I have been using the lighter side of the kit instructions.
Only used stress once for the sake of using it because I didn't think they needed it. This is the greenest and healthiest of my brix grows so far. Some of the buds seem substantially bigger than the past HB grows.
I am going to take brix reading soon.
I am probably going to reuse this soil and mix it with the left over batch of 3x used kit soil next grow.
I did one of those outdoor NPK test kits just to see what the soil looks like nute wise.
The results were light-medium on the N, medium on the P and medium-heavy on the K.
I know this doesn't mean anything Brix wise, just wanted to share the results of the experiment and testing.
If the testing shows a higher than average K, does that mean there was excess, or that it is locked up and not being used. None of the things I added were very high in K
The only thing I may add this time is some worm castings.
Depending on what you added, you could very well be too high in K. Having said that, the test kit you used is slightly more accurate than random.

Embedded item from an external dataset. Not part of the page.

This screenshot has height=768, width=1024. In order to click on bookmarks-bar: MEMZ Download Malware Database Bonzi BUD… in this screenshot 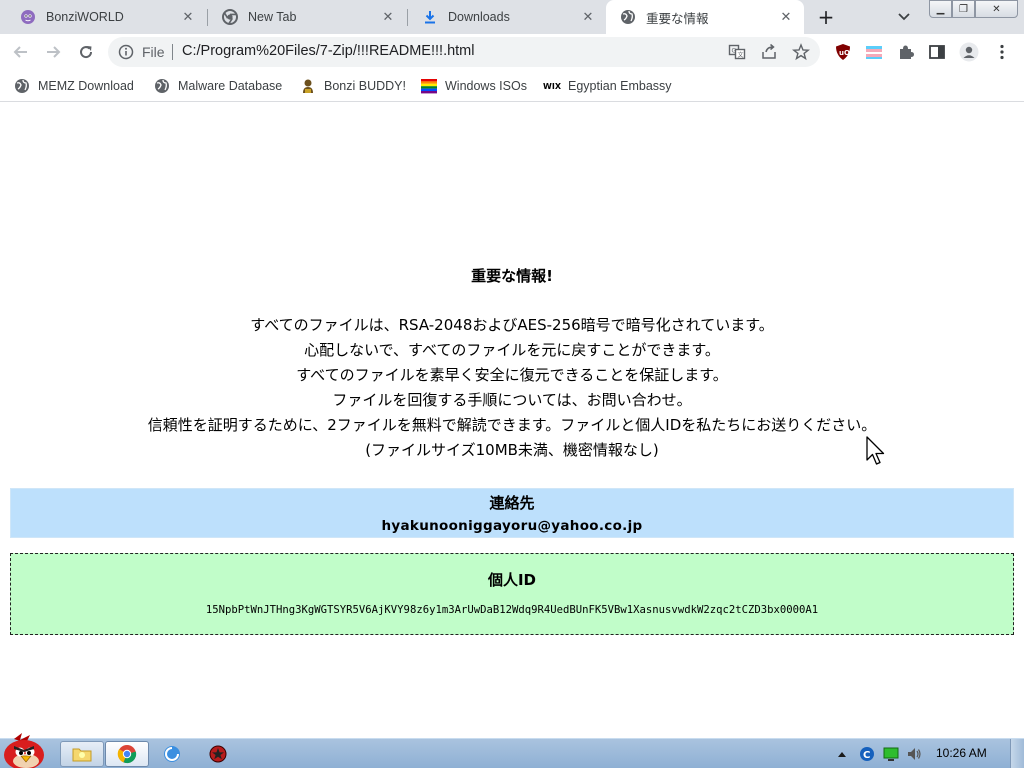, I will do `click(512, 86)`. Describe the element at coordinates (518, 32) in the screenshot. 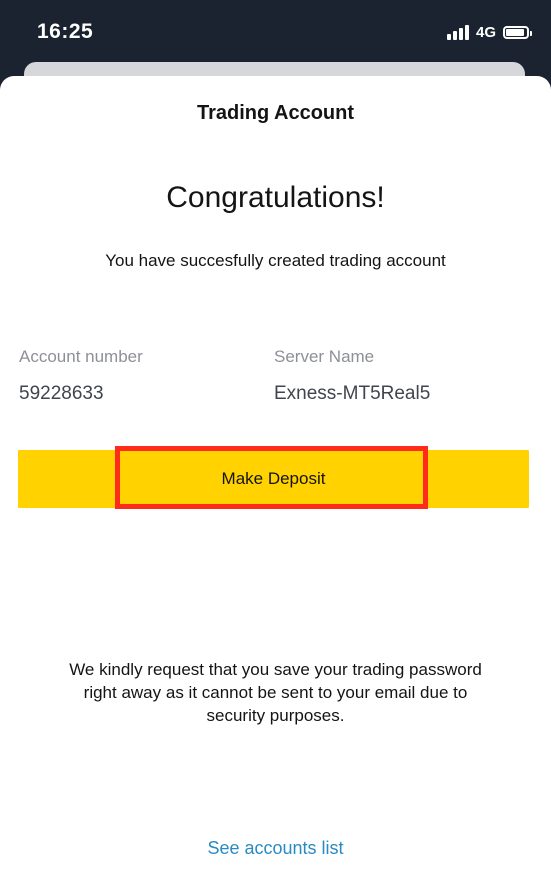

I see `battery-icon` at that location.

If I were you, I'd cut some fresh promix into that soil and grow salt lovers in the soil. It could be epic! But alas, hard to replicate in the future.
Side note: I am super excited about organic blood meal! It's basically the ammoniacal form of N and micros. If you can keep your room cool and the temps of the pots cool the blood meal is the ticket....almost zero K.
It's super hot and will leech out if flushed from the top. You might not need a Cat Drench with it....I'd run a crop without first to see how it comes out. Also, it can acidify the soil, so a liberal application of Roots! at time of transplanting is important. Top dressing with Epsoms and not skipping Brix foliars complete the picture.
As long as the soil doesn't get too crazy some interesting things can happen.
It seems to be the ticket for the strains that favor hydroponic methods, the famous Chemdawg and OG lines, among others.